Temporal lobe epilepsy surgery: different surgical strategies after a non-invasive diagnostic protocol

  1. P P Quarato1,
  2. G Di Gennaro1,
  3. A Mascia1,
  4. L G Grammaldo1,
  5. G N Meldolesi1,
  6. A Picardi3,
  7. T Giampà1,
  8. C Falco1,
  9. F Sebastiano1,
  10. P Onorati2,
  11. M Manfredi1,
  12. G Cantore1,
  13. V Esposito1
  1. 1Department of Neurological Sciences, Epilepsy Surgery Unit, IRCCS Neuromed, Pozzilli (IS), Italy
  2. 2Department of Human Physiology and Pharmacology, University “La Sapienza”, Rome, Italy
  3. 3Centre of Epidemiology and Health Surveillance and Promotion, Italian National Institute of Health, Rome, Italy
  1. Correspondence to:
 Dr P P Quarato
 *Epilepsy Surgery Unit, Department of Neuroscience, IRCCS “NEUROMED”, 86077 Pozzilli (IS), Italy; episurgneuromed.it
  • Received 21 April 2004
  • Accepted 22 September 2004
  • Revised 27 August 2004

Abstract

Aim: To test a non-invasive presurgical protocol for temporal lobe epilepsy (TLE) based on “anatomo–electro–clinical correlations”.

Methods: All consecutive patients with suspected TLE and seizure history <2 years were entered into the protocol, which included video-electroencephalographic (EEG) monitoring and magnetic resonance imaging (MRI).
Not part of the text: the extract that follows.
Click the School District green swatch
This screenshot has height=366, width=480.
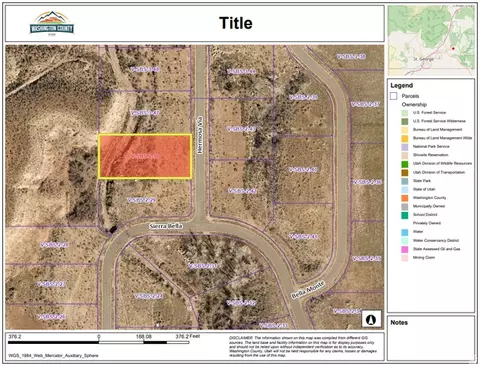tap(405, 215)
Three different TLE subsyndromes (mesial, lateral, mesiolateral) were identified by combined anatomical, electrical, and clinical criteria. “Tailored” surgery for each subsyndrome was offered. Patients with seizure history <2 years, MRI evidence of temporal mass lesion, and concordant interictal EEG and clinical data bypassed video-EEG monitoring and were directly scheduled for surgery.

Results: Lesionectomy was performed without video-EEG recording in 11 patients with tumorous TLE. Of 146 patients studied with video-EEG, 133 received a TLE diagnosis. Four were excluded for neuropsychological risks, eight refused surgery, and 121 underwent surgery. Of 132 consecutive patients who underwent surgery, 101 had at least one year of follow up. They were divided into a “hippocampal sclerosis/cryptogenic” group (n = 57) and a “tumours/cortical organisation disorders” group (n = 44). In the first group, extensive temporal lobectomy (ETL) was performed in 40 patients, anteromesial temporal lobectomy (AMTL) in 17 patients. At follow up, 47 patients were seizure free. In the second group, lesionectomy plus ETL was performed in 23 patients, lesionectomy plus AMTL in six patients, and lesionectomy alone in 15 patients. Thirty nine patients were seizure free.

Conclusions: These findings suggest that different TLE subsyndromes can be identified accurately using non-invasive anatomo–electro–clinical data and can be treated effectively and safely with tailored surgery.